Trotz des massiven politischen Drucks war die Partei sehr erfolgreich. 2015 war es der HDP als erster kurdischen Partei überhaupt gelungen, die 10-Prozent-Hürde für den Einzug ins Parlament in Ankara zu nehmen und Erdoğans AKP damit um ihre absolute Mehrheit zu bringen.Seitdem war die HDP in zwei weiteren nationalen Wahlen sowie den Kommunalwahlen 2019 erfolgreich. Sie hat rund 7 Millionen Wähler.

Vor allem die Kommunalwahlen haben Erdoğan und seinem Koalitionspartner Devlet Bahçeli von der ultranationalistischen MHP gezeigt, wie gefährlich die HDP für sie ist. Indem die HDP damals, ohne ein formales Bündnis einzugehen, die Kandidaten des Zusammenschlusses von CHP und İyi-Partei unterstützte, gelang es der Opposition, die wichtigsten Städte des Landes zu erobern, darunter Istanbul und Ankara. In den kommenden, für 2023 geplanten Wahlen soll sich dieses Muster auf keinen Fall wiederholen.

„Jeder muss das Urteil, das das Verfassungsgericht in diesem Prozess fällen wird, abwarten“

Türkisches Außenministerium

Devlet Bahçeli hatte seit Wochen ein komplettes Verbot der HDP gefordert, während die AKP und Erdoğan sich zunächst dagegenstellten und die HDP durch stetigen Druck zermürben wollten. Wie so oft hat sich Bahçeli in der Regierung durchgesetzt. Die MHP ist seit Langem der Meinung, es sei nur möglich, die kurdische Guerilla PKK zu zerschlagen, wenn man auch ihren angeblichen legalen Arm, gemeint ist die HDP, verbiete.

Die HDP nannte den Verbotsantrag einen zivilen Putsch. Die AKP-MHP-Koalition habe ihre demokratische Legitimation verloren und kämpfe mit Gewalt und Repression um die Macht. Gegenüber Journalisten hatte Co-Parteichef Mithat Sancar zuvor angekündigt, auf ein Verbotsverfahren mit einer Parteineugründung zu reagieren.
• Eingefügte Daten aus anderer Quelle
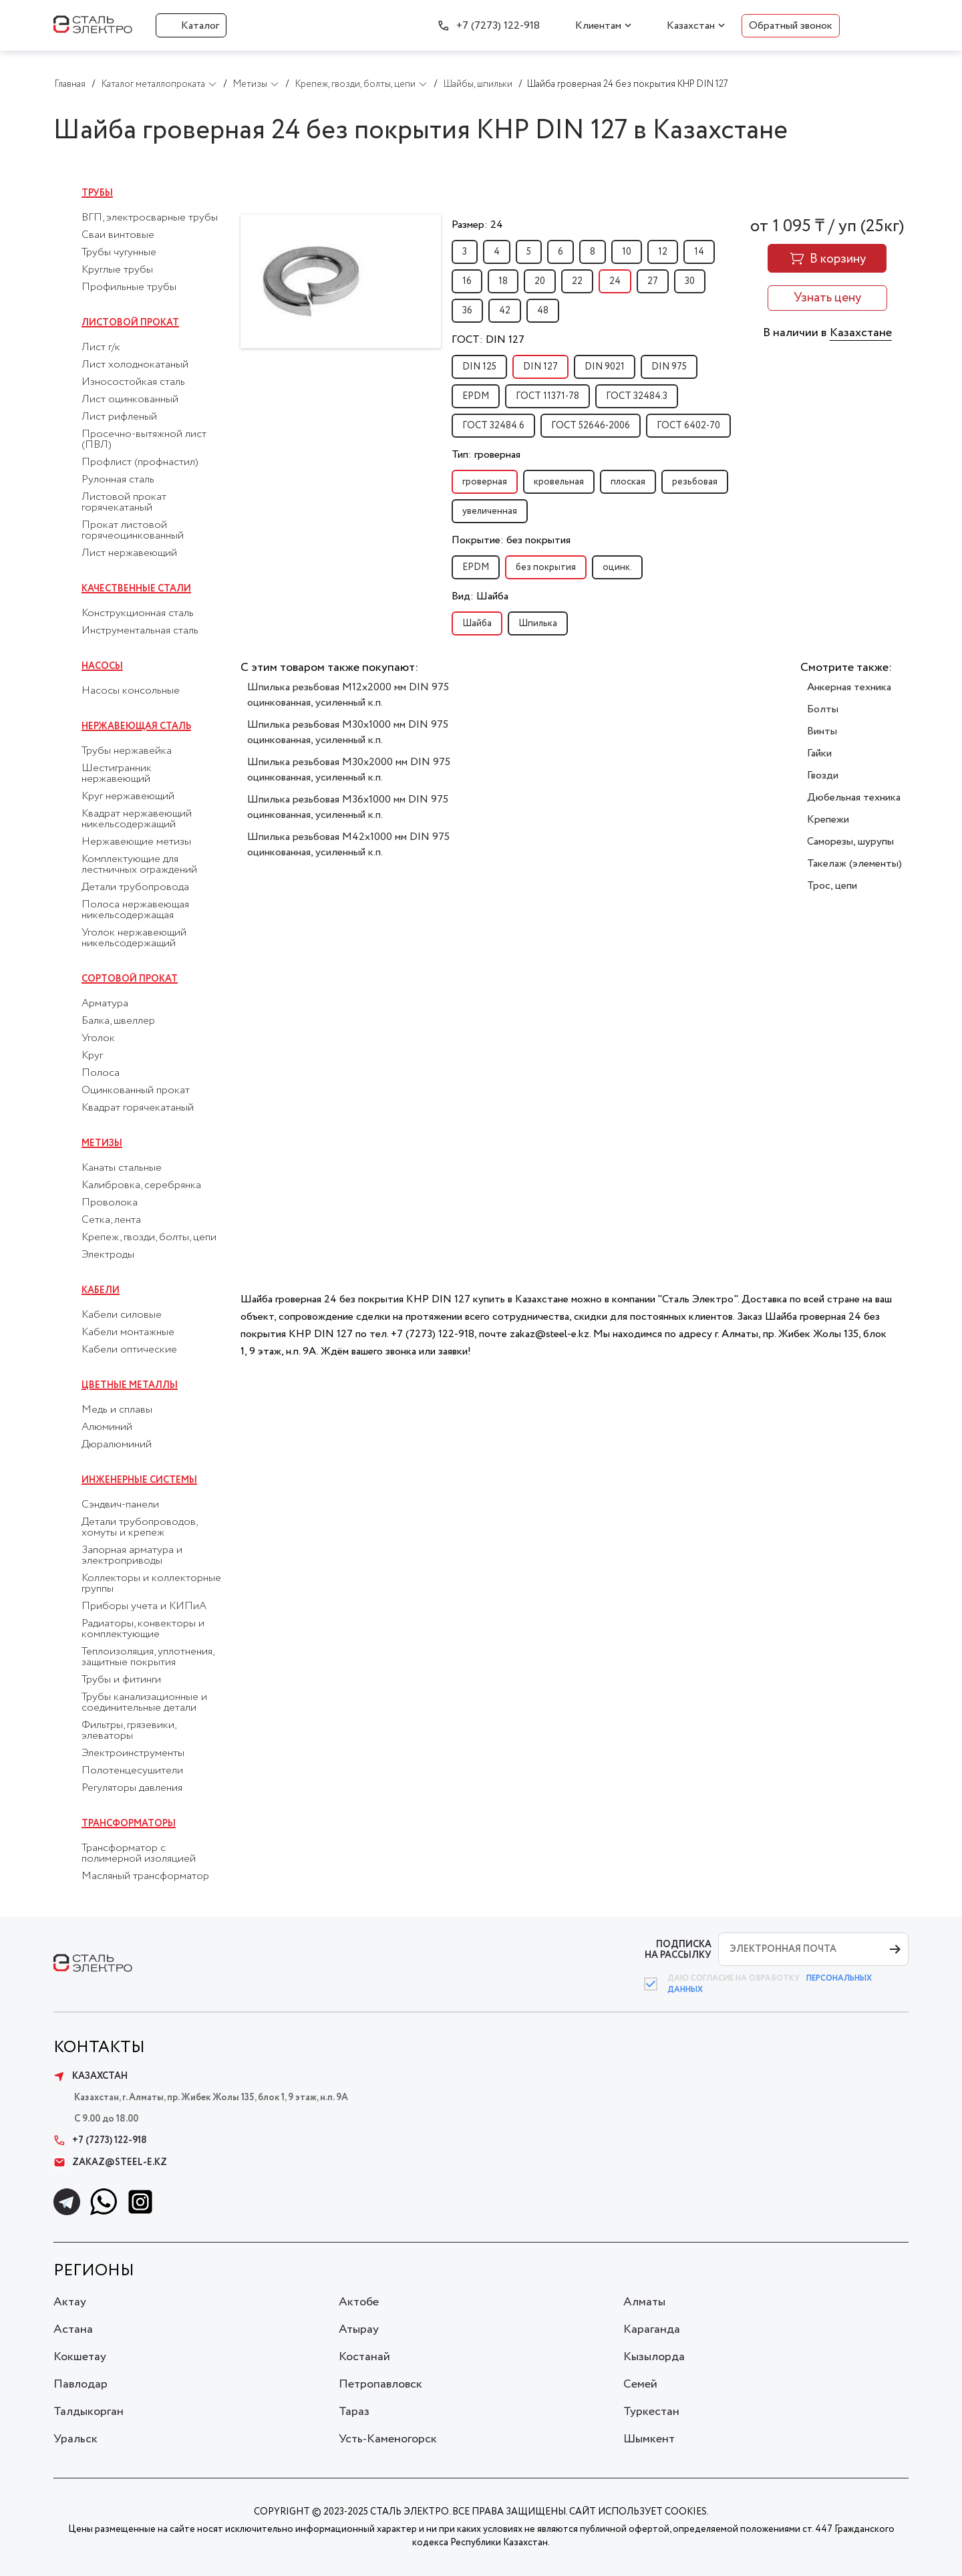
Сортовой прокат (130, 979)
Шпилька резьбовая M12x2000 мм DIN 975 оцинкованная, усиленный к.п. (348, 695)
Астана (73, 2329)
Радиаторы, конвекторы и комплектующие (143, 1629)
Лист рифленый (119, 417)
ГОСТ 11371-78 (547, 396)
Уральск (75, 2439)
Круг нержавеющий (128, 796)
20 (539, 281)
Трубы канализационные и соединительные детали (144, 1702)
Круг (92, 1055)
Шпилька (537, 623)
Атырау (359, 2329)
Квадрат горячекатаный (138, 1108)
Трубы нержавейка (127, 751)
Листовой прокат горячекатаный (124, 502)
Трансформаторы (129, 1823)
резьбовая (694, 481)
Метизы (102, 1143)
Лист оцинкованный (130, 399)
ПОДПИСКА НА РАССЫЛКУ (678, 1950)
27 (652, 281)
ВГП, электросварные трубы (150, 217)
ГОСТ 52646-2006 (590, 425)
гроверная (484, 481)
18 (503, 281)
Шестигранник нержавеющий (117, 773)
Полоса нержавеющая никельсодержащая (135, 910)
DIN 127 (540, 367)
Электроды (108, 1255)
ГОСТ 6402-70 (688, 425)
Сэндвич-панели (120, 1504)
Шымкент (649, 2439)
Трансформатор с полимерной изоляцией (139, 1853)
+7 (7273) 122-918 (498, 25)
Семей (640, 2384)
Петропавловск (380, 2384)
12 (662, 252)
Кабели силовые (122, 1315)
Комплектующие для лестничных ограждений (139, 864)
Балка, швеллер (118, 1021)
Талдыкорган (88, 2411)
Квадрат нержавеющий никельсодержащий (137, 819)
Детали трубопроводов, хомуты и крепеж (139, 1527)
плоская (628, 481)
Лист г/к (101, 347)
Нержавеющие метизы (136, 842)
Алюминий (107, 1427)
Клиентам (598, 25)
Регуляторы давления (132, 1788)
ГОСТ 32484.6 (493, 425)
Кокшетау (79, 2357)
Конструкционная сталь (138, 613)
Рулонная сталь (118, 479)
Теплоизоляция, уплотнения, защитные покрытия (148, 1657)
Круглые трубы (117, 270)
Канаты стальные (122, 1168)
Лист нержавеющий (129, 553)
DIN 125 (479, 367)
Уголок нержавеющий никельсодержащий (134, 938)
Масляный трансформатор (145, 1876)
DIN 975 (669, 367)
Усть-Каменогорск (388, 2439)
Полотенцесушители (132, 1770)
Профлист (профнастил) (140, 462)
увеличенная (489, 511)
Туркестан (651, 2411)
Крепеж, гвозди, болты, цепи (149, 1237)
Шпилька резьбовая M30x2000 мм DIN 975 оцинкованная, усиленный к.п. (348, 769)
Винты (822, 731)
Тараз (354, 2411)
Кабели (101, 1290)
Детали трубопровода (135, 887)
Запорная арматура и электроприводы (132, 1555)
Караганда (651, 2329)
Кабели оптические (129, 1349)
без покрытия (546, 567)
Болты (822, 709)
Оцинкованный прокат (136, 1090)
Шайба (477, 623)
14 (699, 252)
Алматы (644, 2302)
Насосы (102, 666)
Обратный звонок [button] (790, 25)
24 (615, 281)
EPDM (475, 396)
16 (467, 281)
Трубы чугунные (119, 252)
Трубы (97, 193)
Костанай (364, 2357)
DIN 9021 (605, 367)
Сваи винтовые (118, 235)
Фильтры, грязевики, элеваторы (129, 1730)
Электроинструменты (133, 1753)
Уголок (98, 1038)
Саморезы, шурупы (850, 841)
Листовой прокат (130, 322)
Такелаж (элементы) (854, 863)
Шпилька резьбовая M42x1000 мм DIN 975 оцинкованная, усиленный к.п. (348, 844)
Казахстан (691, 25)
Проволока (110, 1202)
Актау (69, 2302)
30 (690, 281)
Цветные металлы (130, 1385)
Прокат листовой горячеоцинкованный (133, 530)
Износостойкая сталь (133, 382)
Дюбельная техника (854, 797)
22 (577, 281)
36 (467, 310)
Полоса (101, 1073)
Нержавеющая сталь (136, 726)
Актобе (359, 2302)
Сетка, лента (111, 1220)
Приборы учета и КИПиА (144, 1606)
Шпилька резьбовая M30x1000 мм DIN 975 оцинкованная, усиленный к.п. (347, 732)
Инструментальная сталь (140, 630)
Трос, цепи (832, 885)
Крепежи (828, 819)
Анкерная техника (849, 687)
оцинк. (617, 567)
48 (542, 310)
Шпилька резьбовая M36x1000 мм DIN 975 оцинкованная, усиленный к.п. (347, 807)
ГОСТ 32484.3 (636, 396)
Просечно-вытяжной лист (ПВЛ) (144, 439)
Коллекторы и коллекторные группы (151, 1583)
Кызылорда (654, 2357)
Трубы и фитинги (121, 1680)
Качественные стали (136, 588)
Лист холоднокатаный (135, 365)
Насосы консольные (131, 691)
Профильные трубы (129, 287)
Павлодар (80, 2384)
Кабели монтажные (128, 1332)
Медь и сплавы (117, 1410)
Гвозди (822, 775)
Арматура (105, 1003)
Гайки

Die EU und die USA kritisierten das Verbotsverfahren scharf. Eine HDP-Auflösung würde den Wählerwillen untergraben, erklärte das US-Außenministerium. Der Türkei-Berichterstatter des EU-Parlaments, Nacho Sanchez Amor, sprach von einem Schritt hin „zum Ende des Pluralismus“. Aus dem Auswärtigen Amt in Berlin hieß es, „ein Parteiverbot kann nur das allerletzte Mittel sein. Der Fall der HDP wirft erhebliche Zweifel an der Verhältnismäßigkeit auf.“ Ankara wies die Kritik zurück: „Jeder muss das Urteil, das das Verfassungsgericht fällen wird, abwarten“, hieß es aus dem Außenministerium. Da Erdoğan die Beziehungen zur neuen US-Regierung verbessern will und einen Neuanfang mit der EU sucht, könnte das Verbotsverfahren hohe außenpolitische Kosten nach sich ziehen.